- TASK OBJECTIVE: All of the records should be given back exactly and in full.

- SOURCE INFORMATION:
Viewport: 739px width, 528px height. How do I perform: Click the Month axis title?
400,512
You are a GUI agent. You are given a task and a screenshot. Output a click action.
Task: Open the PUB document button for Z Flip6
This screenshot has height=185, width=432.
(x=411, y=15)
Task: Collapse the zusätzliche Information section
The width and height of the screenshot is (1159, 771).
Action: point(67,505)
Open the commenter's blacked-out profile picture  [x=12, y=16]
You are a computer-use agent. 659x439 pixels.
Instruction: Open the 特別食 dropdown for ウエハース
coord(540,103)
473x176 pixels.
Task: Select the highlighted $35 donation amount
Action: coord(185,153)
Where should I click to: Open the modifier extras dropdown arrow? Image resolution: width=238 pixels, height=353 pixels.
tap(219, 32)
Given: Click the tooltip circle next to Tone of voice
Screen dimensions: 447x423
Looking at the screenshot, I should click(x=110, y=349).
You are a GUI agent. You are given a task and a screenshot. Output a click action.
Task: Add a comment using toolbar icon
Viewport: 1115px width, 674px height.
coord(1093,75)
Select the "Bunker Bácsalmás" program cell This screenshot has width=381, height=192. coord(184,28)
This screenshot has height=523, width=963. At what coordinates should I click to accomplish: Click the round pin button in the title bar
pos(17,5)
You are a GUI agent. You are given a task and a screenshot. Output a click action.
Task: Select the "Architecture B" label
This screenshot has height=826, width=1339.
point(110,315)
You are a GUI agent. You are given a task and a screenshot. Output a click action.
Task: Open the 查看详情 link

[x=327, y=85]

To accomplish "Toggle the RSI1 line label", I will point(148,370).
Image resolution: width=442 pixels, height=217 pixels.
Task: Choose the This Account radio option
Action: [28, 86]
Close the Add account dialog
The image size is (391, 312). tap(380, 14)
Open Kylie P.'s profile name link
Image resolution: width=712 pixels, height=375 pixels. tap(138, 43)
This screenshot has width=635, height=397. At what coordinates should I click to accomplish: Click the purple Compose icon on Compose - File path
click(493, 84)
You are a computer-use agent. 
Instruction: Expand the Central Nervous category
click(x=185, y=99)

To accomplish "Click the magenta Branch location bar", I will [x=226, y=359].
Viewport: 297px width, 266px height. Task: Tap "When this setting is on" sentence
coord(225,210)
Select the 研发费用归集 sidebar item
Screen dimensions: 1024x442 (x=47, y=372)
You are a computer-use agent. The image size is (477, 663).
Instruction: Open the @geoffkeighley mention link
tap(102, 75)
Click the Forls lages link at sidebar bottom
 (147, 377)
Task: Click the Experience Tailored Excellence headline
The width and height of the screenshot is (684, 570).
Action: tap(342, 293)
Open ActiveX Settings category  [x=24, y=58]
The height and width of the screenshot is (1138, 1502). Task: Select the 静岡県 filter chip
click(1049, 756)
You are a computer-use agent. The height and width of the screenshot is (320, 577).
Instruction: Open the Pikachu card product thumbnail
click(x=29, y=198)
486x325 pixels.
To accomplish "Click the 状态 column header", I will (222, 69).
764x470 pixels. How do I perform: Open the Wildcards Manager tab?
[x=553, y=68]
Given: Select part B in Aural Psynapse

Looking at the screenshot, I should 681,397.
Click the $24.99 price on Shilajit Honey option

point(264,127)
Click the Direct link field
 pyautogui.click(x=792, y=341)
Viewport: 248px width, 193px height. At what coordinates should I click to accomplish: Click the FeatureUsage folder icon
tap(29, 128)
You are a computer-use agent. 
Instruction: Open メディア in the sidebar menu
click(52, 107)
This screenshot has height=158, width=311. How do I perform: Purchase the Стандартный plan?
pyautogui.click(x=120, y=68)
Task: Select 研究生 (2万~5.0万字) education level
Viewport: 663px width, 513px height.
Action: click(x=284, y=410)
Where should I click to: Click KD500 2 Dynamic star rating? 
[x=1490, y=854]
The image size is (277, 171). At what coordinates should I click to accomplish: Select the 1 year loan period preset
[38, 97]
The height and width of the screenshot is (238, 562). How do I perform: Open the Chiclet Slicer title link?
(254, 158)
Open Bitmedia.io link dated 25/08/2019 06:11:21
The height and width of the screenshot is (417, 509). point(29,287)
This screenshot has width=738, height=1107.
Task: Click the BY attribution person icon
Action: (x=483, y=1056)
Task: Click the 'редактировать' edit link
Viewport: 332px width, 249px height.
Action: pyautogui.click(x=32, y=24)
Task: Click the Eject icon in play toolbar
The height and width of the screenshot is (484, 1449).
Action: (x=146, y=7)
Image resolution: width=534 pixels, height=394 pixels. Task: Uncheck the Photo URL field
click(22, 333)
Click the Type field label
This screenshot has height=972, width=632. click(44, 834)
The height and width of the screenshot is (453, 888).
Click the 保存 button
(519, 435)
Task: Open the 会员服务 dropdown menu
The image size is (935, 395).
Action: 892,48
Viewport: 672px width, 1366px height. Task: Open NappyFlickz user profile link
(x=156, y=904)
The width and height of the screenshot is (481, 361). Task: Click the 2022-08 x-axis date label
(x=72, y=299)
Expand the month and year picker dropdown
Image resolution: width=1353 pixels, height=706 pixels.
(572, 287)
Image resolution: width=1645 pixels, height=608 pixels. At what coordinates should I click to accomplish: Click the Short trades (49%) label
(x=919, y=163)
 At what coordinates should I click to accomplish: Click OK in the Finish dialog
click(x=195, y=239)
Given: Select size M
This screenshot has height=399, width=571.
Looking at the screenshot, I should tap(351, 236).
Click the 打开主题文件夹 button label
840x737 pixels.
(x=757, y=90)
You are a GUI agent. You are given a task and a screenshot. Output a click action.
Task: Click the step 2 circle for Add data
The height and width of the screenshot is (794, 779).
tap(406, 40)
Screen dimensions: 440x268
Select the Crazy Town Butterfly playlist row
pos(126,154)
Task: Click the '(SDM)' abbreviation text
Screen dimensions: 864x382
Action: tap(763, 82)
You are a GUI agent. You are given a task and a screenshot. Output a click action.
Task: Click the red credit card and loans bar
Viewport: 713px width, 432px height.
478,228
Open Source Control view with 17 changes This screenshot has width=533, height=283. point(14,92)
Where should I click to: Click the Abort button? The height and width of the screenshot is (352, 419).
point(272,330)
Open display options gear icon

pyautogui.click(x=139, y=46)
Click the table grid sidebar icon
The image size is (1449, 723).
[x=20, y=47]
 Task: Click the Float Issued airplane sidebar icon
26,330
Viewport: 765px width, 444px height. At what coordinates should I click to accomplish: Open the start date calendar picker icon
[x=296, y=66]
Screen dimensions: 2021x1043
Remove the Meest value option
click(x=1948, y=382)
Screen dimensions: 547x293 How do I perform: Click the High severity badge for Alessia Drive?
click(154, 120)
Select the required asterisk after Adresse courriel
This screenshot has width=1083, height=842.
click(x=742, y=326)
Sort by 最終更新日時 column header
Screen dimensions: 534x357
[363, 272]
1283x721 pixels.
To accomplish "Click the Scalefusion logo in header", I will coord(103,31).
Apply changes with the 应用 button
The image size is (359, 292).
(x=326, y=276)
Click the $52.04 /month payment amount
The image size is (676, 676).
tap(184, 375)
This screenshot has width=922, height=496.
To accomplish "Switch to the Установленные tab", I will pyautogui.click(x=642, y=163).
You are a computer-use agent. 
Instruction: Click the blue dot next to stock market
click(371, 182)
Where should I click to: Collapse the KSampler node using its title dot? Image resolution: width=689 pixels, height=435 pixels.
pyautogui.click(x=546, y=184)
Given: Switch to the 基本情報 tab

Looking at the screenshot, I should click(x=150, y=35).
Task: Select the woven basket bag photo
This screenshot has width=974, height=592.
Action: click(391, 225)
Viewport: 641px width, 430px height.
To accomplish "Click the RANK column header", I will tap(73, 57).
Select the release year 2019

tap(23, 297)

- THE COMPLETED TASK:
Viewport: 739px width, 528px height. How do I perform: Click the Month axis title?
400,512
You are a GUI agent. You are given a task and a screenshot. Output a click action.
Task: Open the PUB document button for Z Flip6
This screenshot has height=185, width=432.
(x=411, y=15)
Task: Collapse the zusätzliche Information section
The width and height of the screenshot is (1159, 771).
Action: point(67,505)
Open the commenter's blacked-out profile picture  [x=12, y=16]
You are a computer-use agent. 659x439 pixels.
Instruction: Open the 特別食 dropdown for ウエハース
coord(540,103)
473x176 pixels.
Task: Select the highlighted $35 donation amount
Action: coord(185,153)
Where should I click to: Open the modifier extras dropdown arrow? Image resolution: width=238 pixels, height=353 pixels.
tap(219, 32)
Given: Click the tooltip circle next to Tone of voice
Screen dimensions: 447x423
Looking at the screenshot, I should click(x=110, y=349).
You are a GUI agent. You are given a task and a screenshot. Output a click action.
Task: Add a comment using toolbar icon
Viewport: 1115px width, 674px height.
coord(1093,75)
Select the "Bunker Bácsalmás" program cell This screenshot has width=381, height=192. coord(184,28)
This screenshot has height=523, width=963. At what coordinates should I click to accomplish: Click the round pin button in the title bar
pos(17,5)
You are a GUI agent. You are given a task and a screenshot. Output a click action.
Task: Select the "Architecture B" label
This screenshot has height=826, width=1339.
point(110,315)
You are a GUI agent. You are given a task and a screenshot. Output a click action.
Task: Open the 查看详情 link

[x=327, y=85]

To accomplish "Toggle the RSI1 line label", I will point(148,370).
Image resolution: width=442 pixels, height=217 pixels.
Task: Choose the This Account radio option
Action: [28, 86]
Close the Add account dialog
The image size is (391, 312). tap(380, 14)
Open Kylie P.'s profile name link
Image resolution: width=712 pixels, height=375 pixels. tap(138, 43)
This screenshot has width=635, height=397. At what coordinates should I click to accomplish: Click the purple Compose icon on Compose - File path
click(493, 84)
You are a computer-use agent. 
Instruction: Expand the Central Nervous category
click(x=185, y=99)

To accomplish "Click the magenta Branch location bar", I will [x=226, y=359].
Viewport: 297px width, 266px height. Task: Tap "When this setting is on" sentence
coord(225,210)
Select the 研发费用归集 sidebar item
Screen dimensions: 1024x442 (x=47, y=372)
You are a computer-use agent. The image size is (477, 663).
Instruction: Open the @geoffkeighley mention link
tap(102, 75)
Click the Forls lages link at sidebar bottom
 (147, 377)
Task: Click the Experience Tailored Excellence headline
The width and height of the screenshot is (684, 570).
Action: tap(342, 293)
Open ActiveX Settings category  [x=24, y=58]
The height and width of the screenshot is (1138, 1502). Task: Select the 静岡県 filter chip
click(1049, 756)
You are a computer-use agent. The height and width of the screenshot is (320, 577).
Instruction: Open the Pikachu card product thumbnail
click(x=29, y=198)
486x325 pixels.
To accomplish "Click the 状态 column header", I will (222, 69).
764x470 pixels. How do I perform: Open the Wildcards Manager tab?
[x=553, y=68]
Given: Select part B in Aural Psynapse

Looking at the screenshot, I should 681,397.
Click the $24.99 price on Shilajit Honey option

point(264,127)
Click the Direct link field
 pyautogui.click(x=792, y=341)
Viewport: 248px width, 193px height. At what coordinates should I click to accomplish: Click the FeatureUsage folder icon
tap(29, 128)
You are a computer-use agent. 
Instruction: Open メディア in the sidebar menu
click(52, 107)
This screenshot has height=158, width=311. How do I perform: Purchase the Стандартный plan?
pyautogui.click(x=120, y=68)
Task: Select 研究生 (2万~5.0万字) education level
Viewport: 663px width, 513px height.
Action: click(x=284, y=410)
Where should I click to: Click KD500 2 Dynamic star rating? 
[x=1490, y=854]
The image size is (277, 171). At what coordinates should I click to accomplish: Select the 1 year loan period preset
[38, 97]
The height and width of the screenshot is (238, 562). How do I perform: Open the Chiclet Slicer title link?
(254, 158)
Open Bitmedia.io link dated 25/08/2019 06:11:21
The height and width of the screenshot is (417, 509). point(29,287)
This screenshot has width=738, height=1107.
Task: Click the BY attribution person icon
Action: (x=483, y=1056)
Task: Click the 'редактировать' edit link
Viewport: 332px width, 249px height.
Action: pyautogui.click(x=32, y=24)
Task: Click the Eject icon in play toolbar
The height and width of the screenshot is (484, 1449).
Action: (x=146, y=7)
Image resolution: width=534 pixels, height=394 pixels. Task: Uncheck the Photo URL field
click(22, 333)
Click the Type field label
This screenshot has height=972, width=632. click(44, 834)
The height and width of the screenshot is (453, 888).
Click the 保存 button
(519, 435)
Task: Open the 会员服务 dropdown menu
The image size is (935, 395).
Action: 892,48
Viewport: 672px width, 1366px height. Task: Open NappyFlickz user profile link
(x=156, y=904)
The width and height of the screenshot is (481, 361). Task: Click the 2022-08 x-axis date label
(x=72, y=299)
Expand the month and year picker dropdown
Image resolution: width=1353 pixels, height=706 pixels.
(572, 287)
Image resolution: width=1645 pixels, height=608 pixels. At what coordinates should I click to accomplish: Click the Short trades (49%) label
(x=919, y=163)
 At what coordinates should I click to accomplish: Click OK in the Finish dialog
click(x=195, y=239)
Given: Select size M
This screenshot has height=399, width=571.
Looking at the screenshot, I should tap(351, 236).
Click the 打开主题文件夹 button label
840x737 pixels.
(x=757, y=90)
You are a GUI agent. You are given a task and a screenshot. Output a click action.
Task: Click the step 2 circle for Add data
The height and width of the screenshot is (794, 779).
tap(406, 40)
Screen dimensions: 440x268
Select the Crazy Town Butterfly playlist row
pos(126,154)
Task: Click the '(SDM)' abbreviation text
Screen dimensions: 864x382
Action: tap(763, 82)
You are a GUI agent. You are given a task and a screenshot. Output a click action.
Task: Click the red credit card and loans bar
Viewport: 713px width, 432px height.
478,228
Open Source Control view with 17 changes This screenshot has width=533, height=283. point(14,92)
Where should I click to: Click the Abort button? The height and width of the screenshot is (352, 419).
point(272,330)
Open display options gear icon

pyautogui.click(x=139, y=46)
Click the table grid sidebar icon
The image size is (1449, 723).
[x=20, y=47]
 Task: Click the Float Issued airplane sidebar icon
26,330
Viewport: 765px width, 444px height. At what coordinates should I click to accomplish: Open the start date calendar picker icon
[x=296, y=66]
Screen dimensions: 2021x1043
Remove the Meest value option
click(x=1948, y=382)
Screen dimensions: 547x293 How do I perform: Click the High severity badge for Alessia Drive?
click(154, 120)
Select the required asterisk after Adresse courriel
This screenshot has width=1083, height=842.
click(x=742, y=326)
Sort by 最終更新日時 column header
Screen dimensions: 534x357
[363, 272]
1283x721 pixels.
To accomplish "Click the Scalefusion logo in header", I will coord(103,31).
Apply changes with the 应用 button
The image size is (359, 292).
(x=326, y=276)
Click the $52.04 /month payment amount
The image size is (676, 676).
tap(184, 375)
This screenshot has width=922, height=496.
To accomplish "Switch to the Установленные tab", I will pyautogui.click(x=642, y=163).
You are a computer-use agent. 
Instruction: Click the blue dot next to stock market
click(371, 182)
Where should I click to: Collapse the KSampler node using its title dot? Image resolution: width=689 pixels, height=435 pixels.
pyautogui.click(x=546, y=184)
Given: Switch to the 基本情報 tab

Looking at the screenshot, I should click(x=150, y=35).
Task: Select the woven basket bag photo
This screenshot has width=974, height=592.
Action: click(391, 225)
Viewport: 641px width, 430px height.
To accomplish "Click the RANK column header", I will tap(73, 57).
Select the release year 2019

tap(23, 297)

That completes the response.